Но, раз я всё это пишу, значит, у меня ничего не вышло. То ли маг из меня плохой, то ли я просто ничего не поняла в работе заклинания… Что ж, попытаться стоило.
Теперь мне интересно, сколько знаний в других областях я усвоила за время заточения. Думаю, завтра проверю себя и запишу всё, что помню по каждому заданному предмету. Когда я выберусь отсюда, мои люди обнаружат, что у них просто блестяще образованная королева. И не страшно, что иногда она по привычке говорит сама с собой, как сумасшедшая.
А еще я поняла, что выросла на пару дюймов с тех пор, как Дженни сшила мне последнее платье. Это было более двух лет назад, так что я не уверена, что стоит ждать нового. К тому же, тканей не спускали уже почти год.
Также я похудела из-за постоянно уменьшающегося пайка. И теперь я почти рада, что в этой чертовой башне нет зеркал. Мне нравится представлять себя такой, какой я была в свой последний свободный вечер. Нарядной.
Но иногда мне всё же хочется, чтобы Роберт увидел меня во всем моем измождении. О, ему будет полезно увидеть, что его трусость сделала с женщиной, которой он признавался в любви и хотел назвать своей женой.
Хотя, вероятно, ему было бы все равно. Уверена, у него уже давно есть прекрасная пухлая жена, чьи изгибы дарят ему наслаждения каждую ночь. Ему не нужно постоянно думать о жизни, которая могла бы у нас быть. Ему уже двадцать два года, если я не ошиблась в подсчетах. Мысль о девушке, исчезнувшей из его жизни пять лет назад, давно превратилась для него в неприятный сон.
…
Дорогая Книга,
Наши пайки перестали быть регулярными. И в них больше нет ничего, кроме самого важного для поддержания жизни.

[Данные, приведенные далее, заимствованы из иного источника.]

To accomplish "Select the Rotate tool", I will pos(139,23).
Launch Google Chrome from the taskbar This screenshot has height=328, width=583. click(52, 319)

Сегодня спустили буханку хлеба.
Кажется, дядя понял, что как только я выберусь отсюда, ему не избежать правосудия. Видимо, он решил уморить нас голодом.
Если это так, его ждет неприятный сюрприз. Я могу быть худой, но я сильная. И каждый день я кормлю Дженни и вытаскиваю ее из постели, заставляя ходить по комнате, даже если она всю дорогу опирается на меня.
Возможно, нам не сбежать, но мы это переживем.
…
Дорогая Книга,
Последние несколько недель у меня не получалось отслеживать дни. Или месяцы, если быть точнее. Я не знаю. Я ничего не знаю. Сколько мы уже здесь? У меня часто кружится голова, и когда я встаю.